**WHAT IS BEING ASKED**. The records are to be copied word for word, and the pictures dropped.

=== INFORMATION PROVIDED ===

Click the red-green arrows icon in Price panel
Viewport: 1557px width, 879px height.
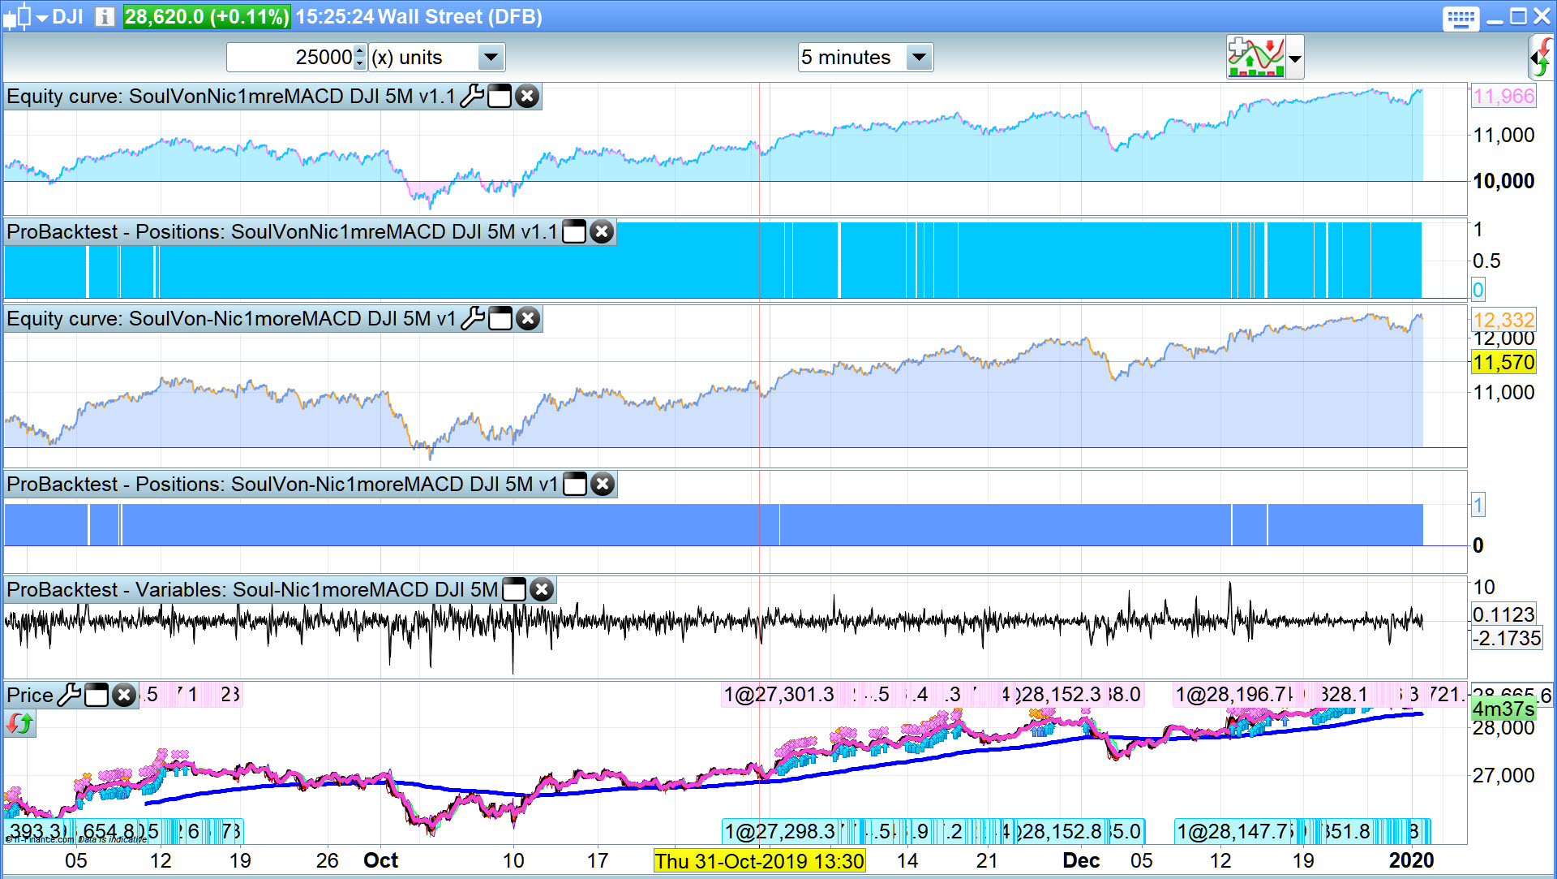click(x=19, y=722)
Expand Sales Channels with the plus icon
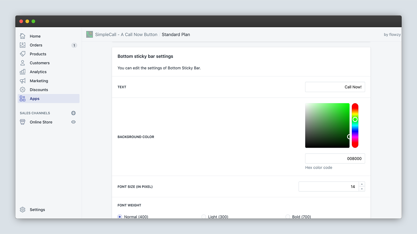The image size is (417, 234). 73,113
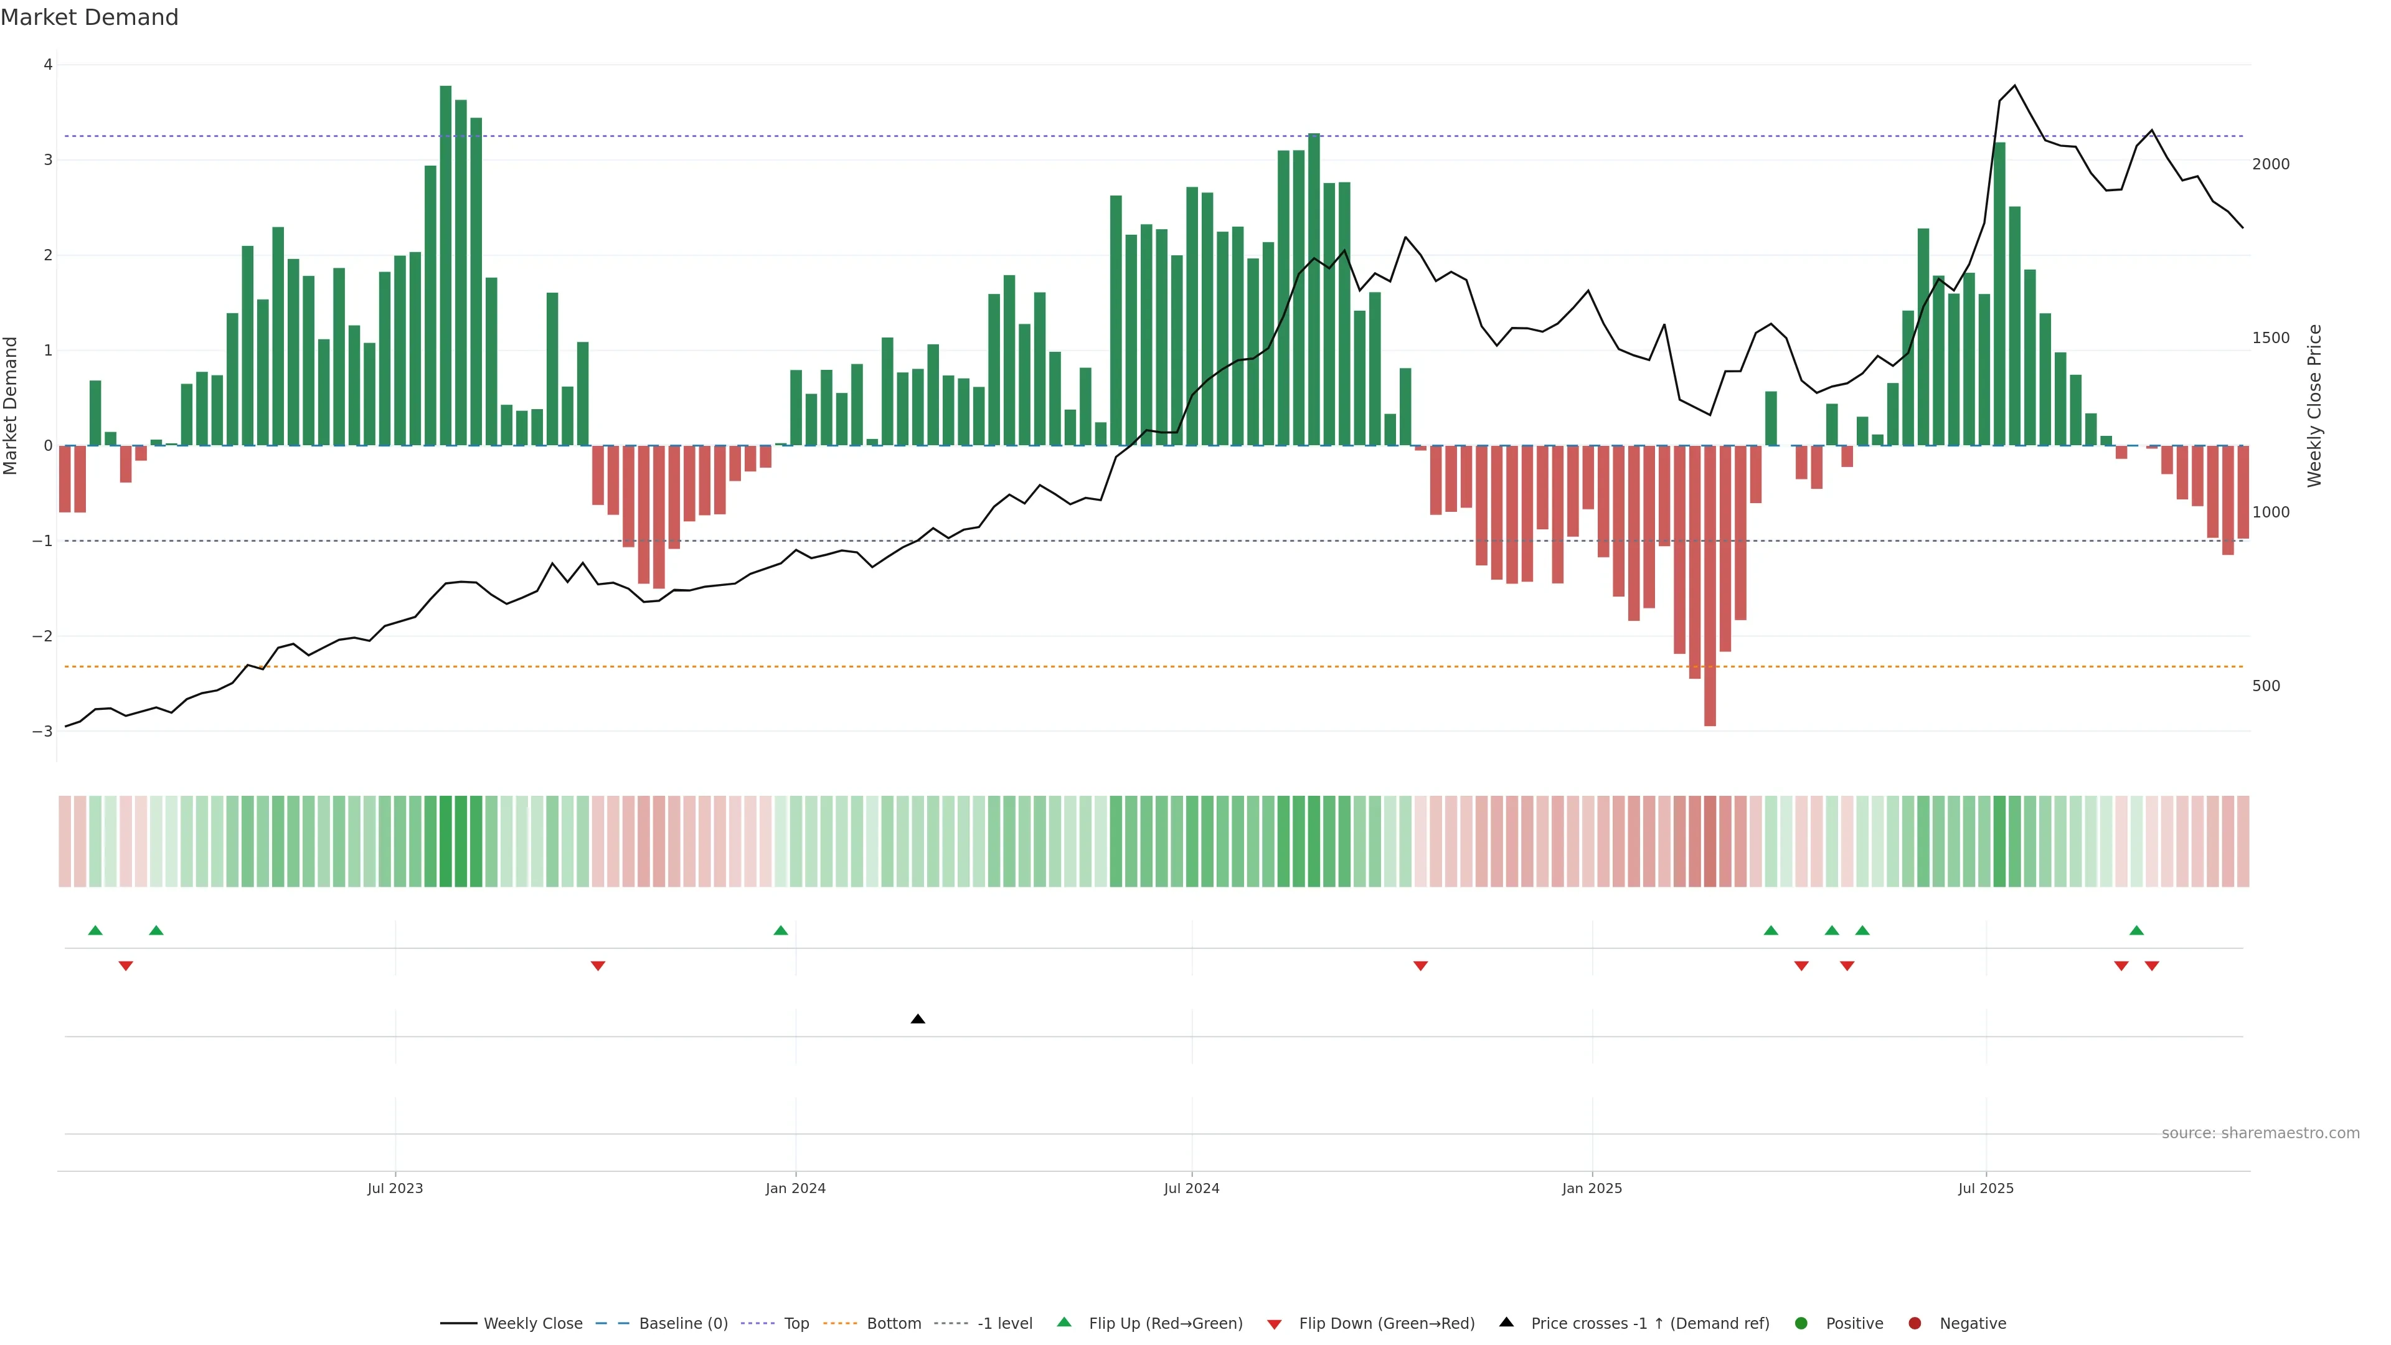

===

**ANSWER**.
Click the red-green arrows icon in Price panel
Viewport: 1557px width, 879px height.
click(x=19, y=722)
Expand Sales Channels with the plus icon
The image size is (417, 234). 73,113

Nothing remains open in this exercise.